_DOCUMENT SECTION_:
Prepare for external scheduler #557

lavalamp · 2014-07-22T06:15:10Z

Change name of pod statuses (Waiting, Running, Terminated)
Store assigned host in etcd.
Change pod key to /registry/pods/. Container location remains
the same (/registry/hosts//kublet).

lavalamp · 2014-07-22T06:16:08Z

I'd like @bgrant0607 to take a look at the PodStatuses I'm adding.

smarterclayton · 2014-07-22T20:32:48Z

pkg/api/types.go

+	// a pod would get this status after having had status "New" because a scheduler decided
+	// that the system doesn't have a space for the pod. Pods that were previously "Admitted"
+	// should rarely, if ever, be subsequently rejected with this status.
+	PodInfeasible PodStatus = "Infeasible"


Is Infeasible a commonly used term in scheduling? The condition feels more like "GaveUp" or "CouldNotSchedule" - I just anticipate explaining Infeasible to users of naive clients in the future, was hoping for something more related to scheduling. "OutOfSpace"? "NotPossible"?

_EXERCISES TO COMPLETE_:
1. Summarize the scheduler thread in two sentences.
2. In the scheduler thread, who does lavalamp want to look over the new PodStatuses?
3. Update the scheduler thread starting at "Prepare for external" and ending at "the same (/registry/hosts//kublet).", putting "Stopped" in place of "Terminated".

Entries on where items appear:

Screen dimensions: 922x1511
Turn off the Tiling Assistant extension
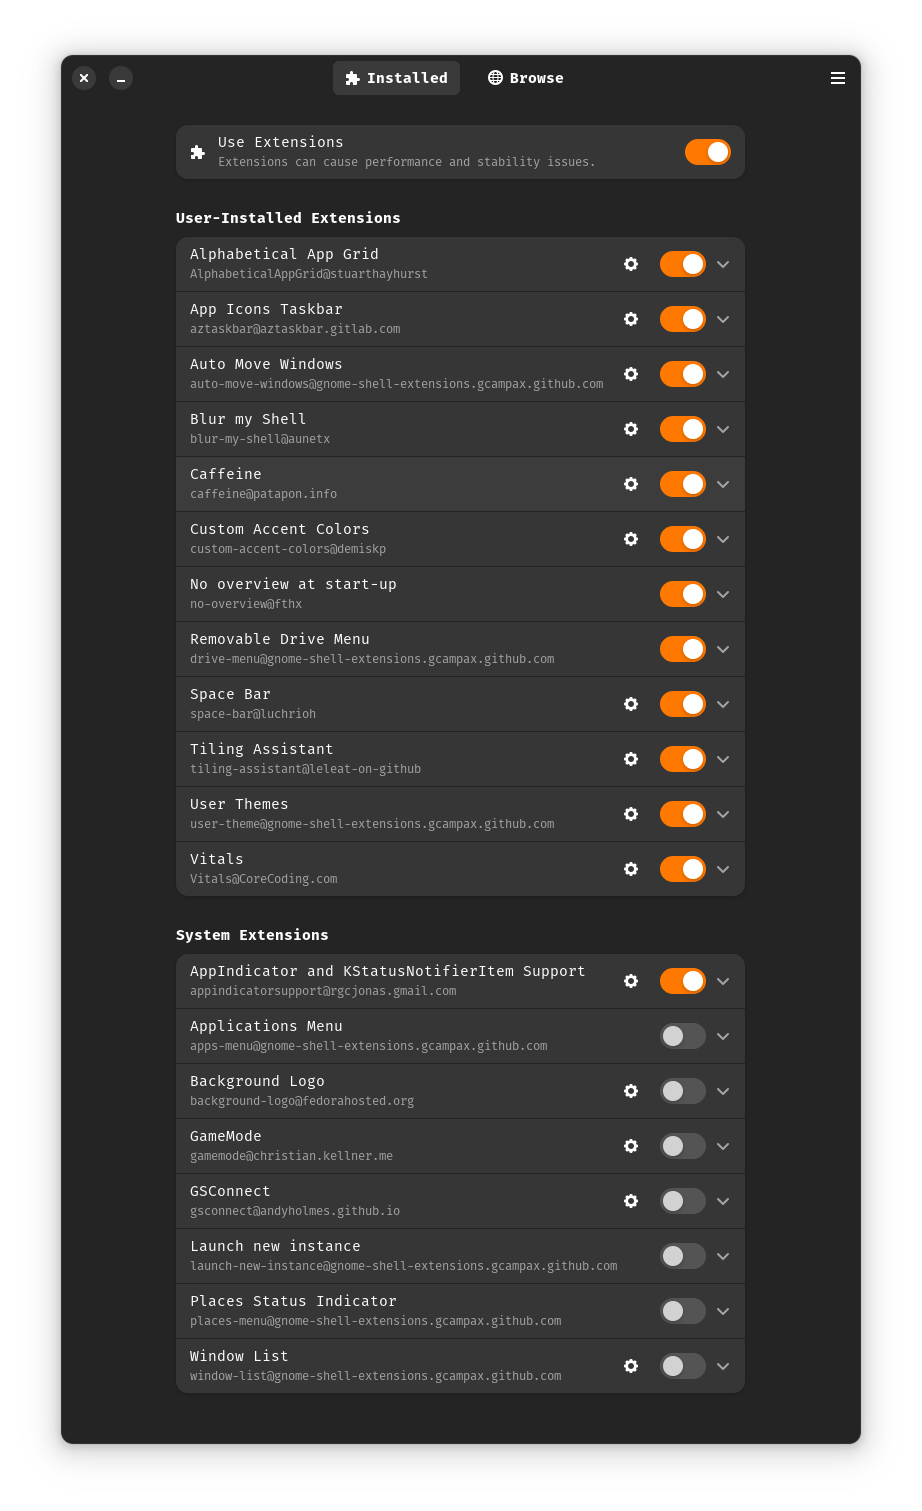click(683, 759)
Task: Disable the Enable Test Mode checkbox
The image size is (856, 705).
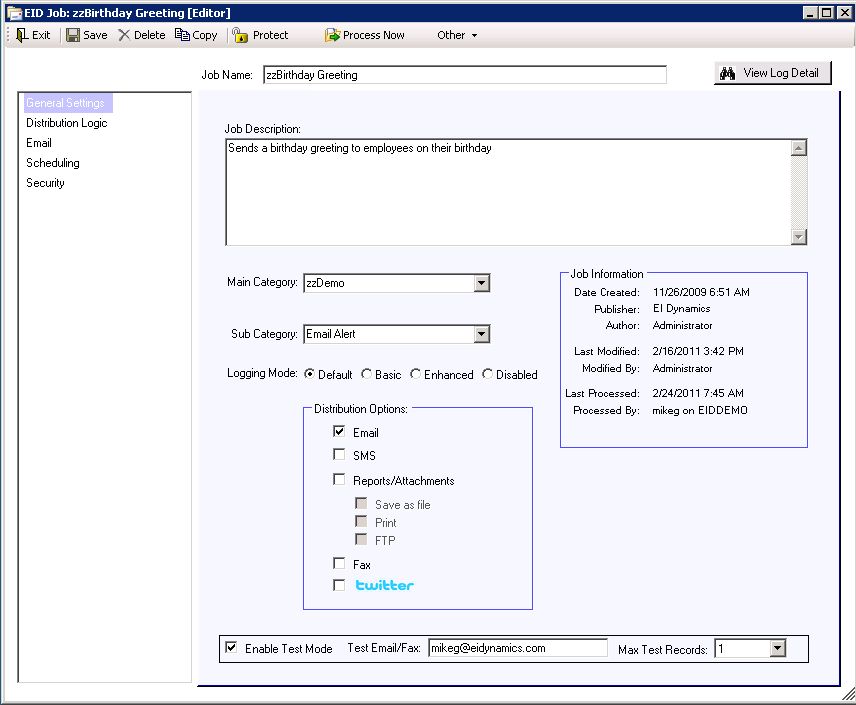Action: [232, 648]
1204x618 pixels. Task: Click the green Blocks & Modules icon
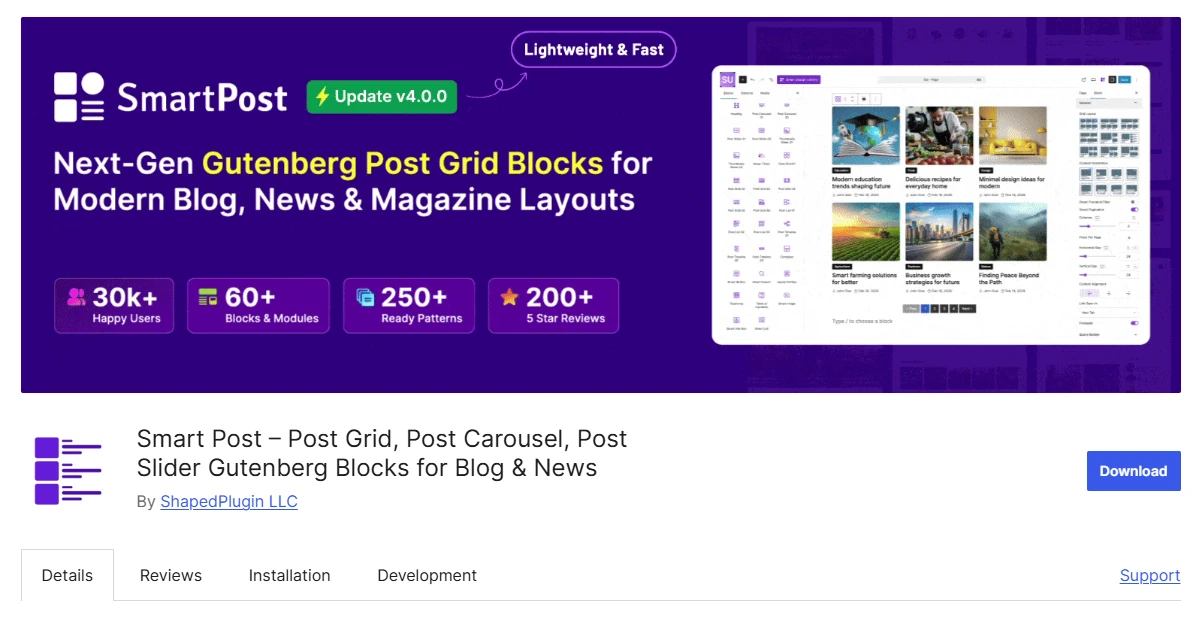pos(208,297)
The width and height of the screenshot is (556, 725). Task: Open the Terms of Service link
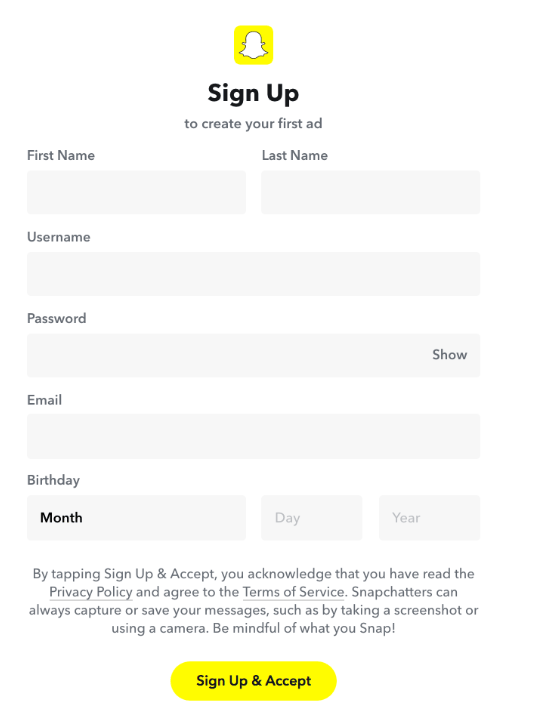(293, 592)
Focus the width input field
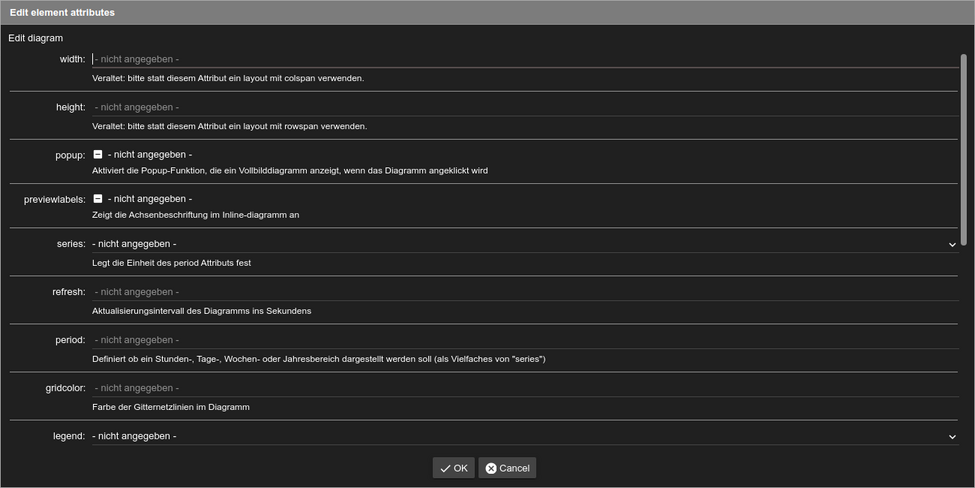975x488 pixels. pyautogui.click(x=524, y=59)
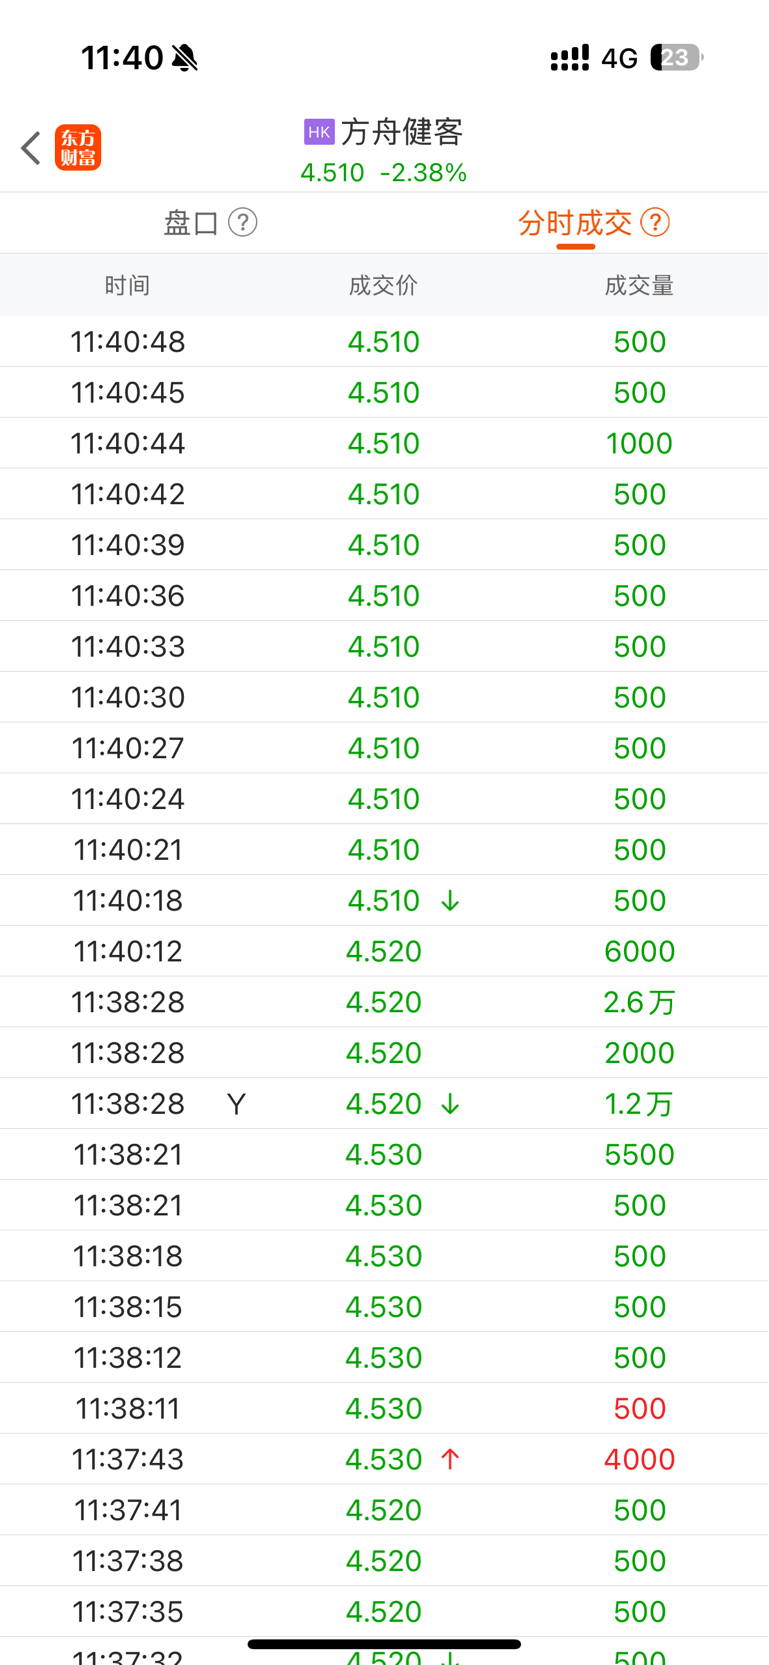This screenshot has width=769, height=1665.
Task: Tap red up arrow on 11:37:43 trade
Action: (x=450, y=1460)
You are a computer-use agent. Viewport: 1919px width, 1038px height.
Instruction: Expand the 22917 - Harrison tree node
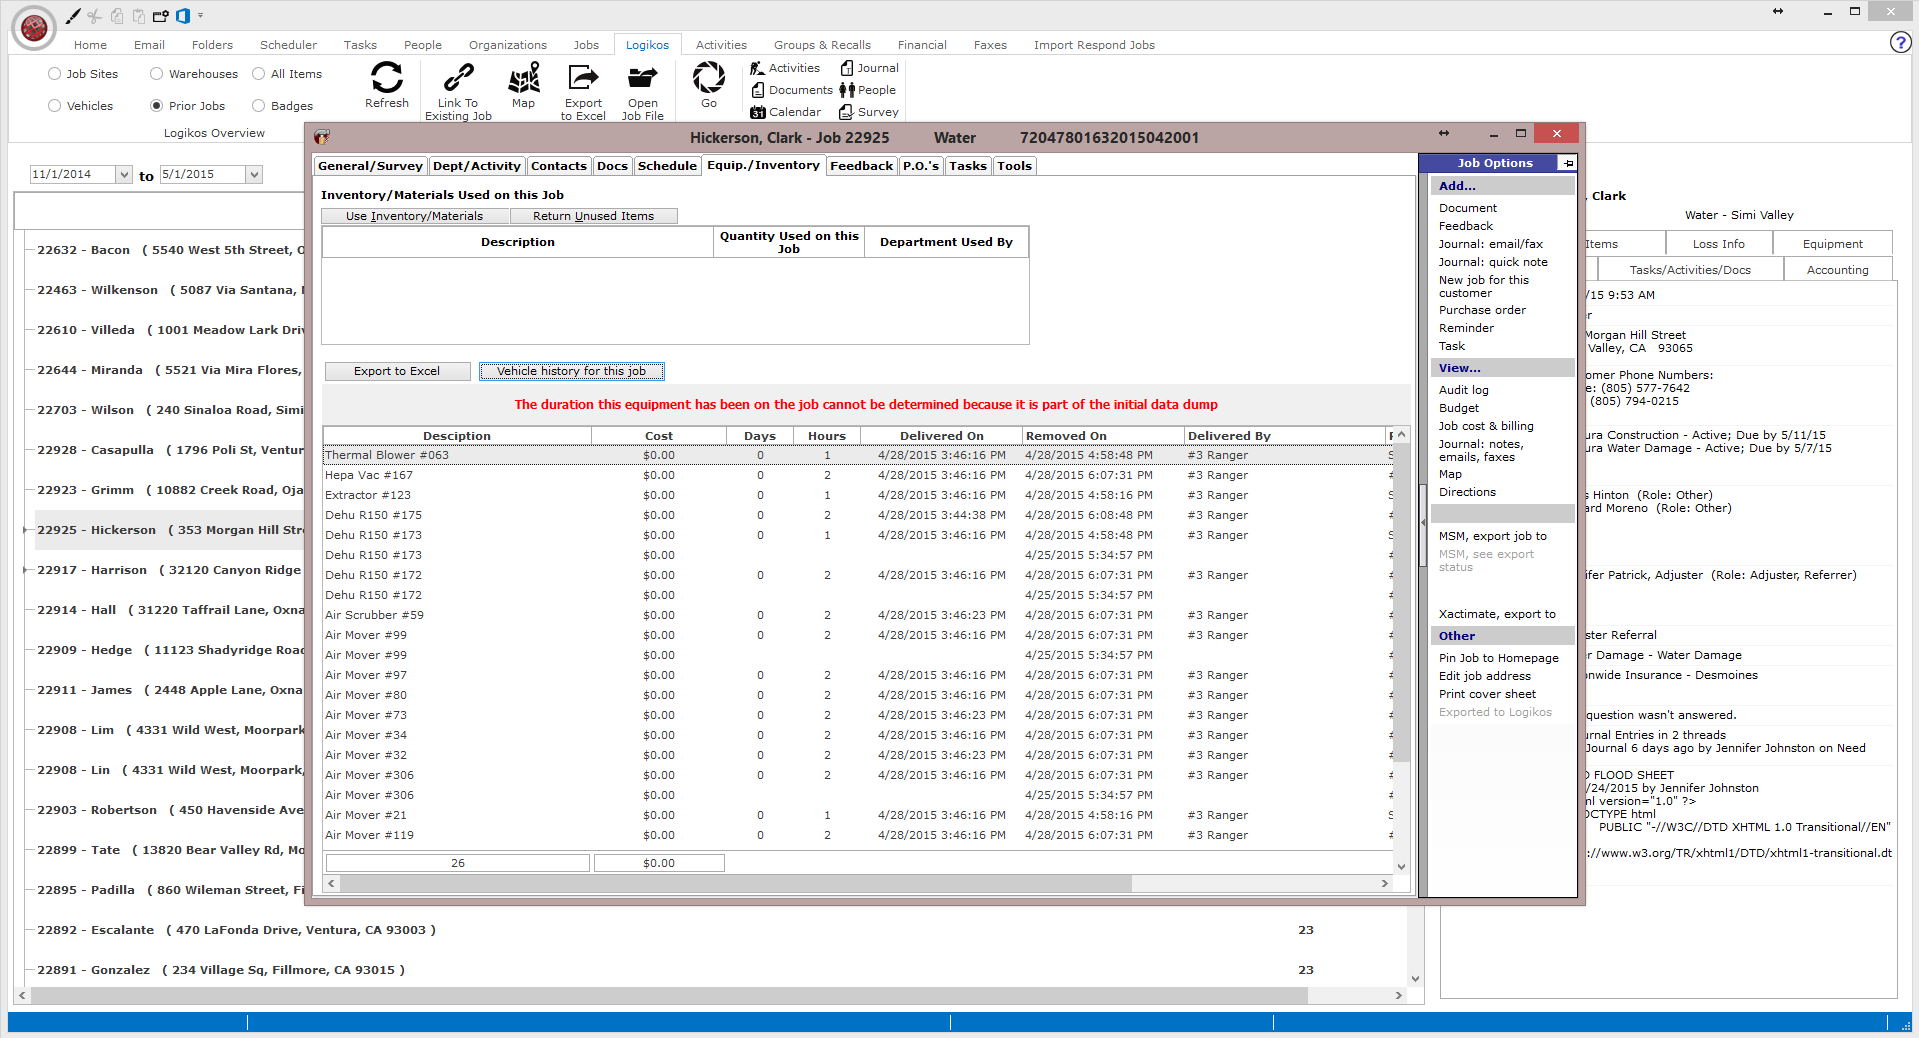pos(25,570)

_IN RESPONSE_:
1. The scheduler thread covers a change that renames pod statuses, stores the assigned host in etcd, and changes the pod key to /registry/pods/. A reviewer questions the status name "Infeasible" and suggests options like "CouldNotSchedule" or "OutOfSpace" that would be easier to explain to users.

2. @bgrant0607

3.
Prepare for external scheduler #557

lavalamp · 2014-07-22T06:15:10Z

Change name of pod statuses (Waiting, Running, Stopped)
Store assigned host in etcd.
Change pod key to /registry/pods/. Container location remains
the same (/registry/hosts//kublet).